Havia um fogão com botijão de gás GLP no mesmo cômodo onde estavam as camas e onde dormiam os trabalhadores, sem qualquer barreira divisória, prática proibida em razão do risco da ocorrência de acidentes com vazamento de gás e de incêndios. Não havia local adequado para preparo de alimentos. A refeição do almoço, segundo relatos dos trabalhadores, tinha preparo externo em alguns dias, e era recebida no local. Mas para os dias em que a refeição não era recebida pronta e para as outras refeições do dia, como café e jantar, os trabalhadores tinham que prepará-las utilizando o fogão que ficava no cômodo onde dormiam, em meio às roupas, ferramentas e outros objetos que permaneciam no local. O alojamento não tinha pias, mesas ou balcões.
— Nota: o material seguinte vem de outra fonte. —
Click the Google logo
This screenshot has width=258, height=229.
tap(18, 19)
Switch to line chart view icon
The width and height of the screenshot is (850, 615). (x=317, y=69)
Para consumir água, as vítimas tinham que buscá-la no rio ou em posto de combustíveis próximo da propriedade rural. Embora houvesse uma geladeira em mal estado de conservação e higiene, o local não era servido por energia elétrica, impedindo a refrigeração e comprometendo a conservação. Também não era disponibilizado recipiente ou caixa térmica, ficando os alimentos submetidos às altas temperaturas do ambiente, aumentando o risco de contaminação dos trabalhadores. Não eram disponibilizadas roupas de cama. O transporte desses dois trabalhadores era realizado por meio de um caminhão sem para-brisas, e um deles dirigia o veículo, mesmo não possuindo habilitação para tal.
Providências
Os Auditores-Fiscais do Trabalho aplicaram autos de infração de resgate por condições análogas à escravidão, trabalho degradante e por questões relativas à saúde e segurança e legislação do trabalho. Com a medida, os trabalhadores têm o direito de receber o seguro-desemprego e as verbas rescisórias devidas.
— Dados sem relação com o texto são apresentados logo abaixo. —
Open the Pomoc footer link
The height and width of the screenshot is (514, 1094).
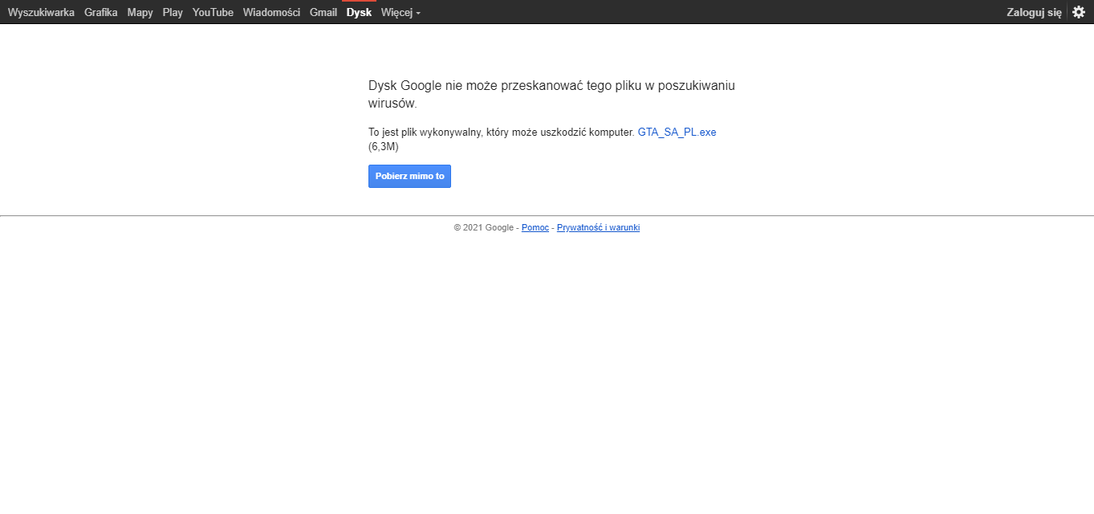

Até o momento, o empregador se recusou a pagar os salários e benefícios atrasados e as verbas rescisórias dos trabalhadores. As vítimas, que são originárias de cidades da região, retornaram aos seus lares e estão aguardando o recebimento dos seus direitos trabalhistas.
O MPT deve ingressar com uma ação cautelar pedindo providências judiciais para o acerto das verbas devidas, e encaminhou ofício à Defensoria Pública da União para que os defensores providenciem a documentação dos trabalhadores para o recebimento do seguro-desemprego.
Os documentos produzidos no inquérito do MPT serão remetidos ao Ministério Público Federal, para as providências criminais cabíveis em face do empregador. O crime de redução de trabalhadores à condição análoga à escravidão é tipificado no artigo 149 do Código Penal, e prevê pena de 2 a 8 anos de reclusão, além de multa.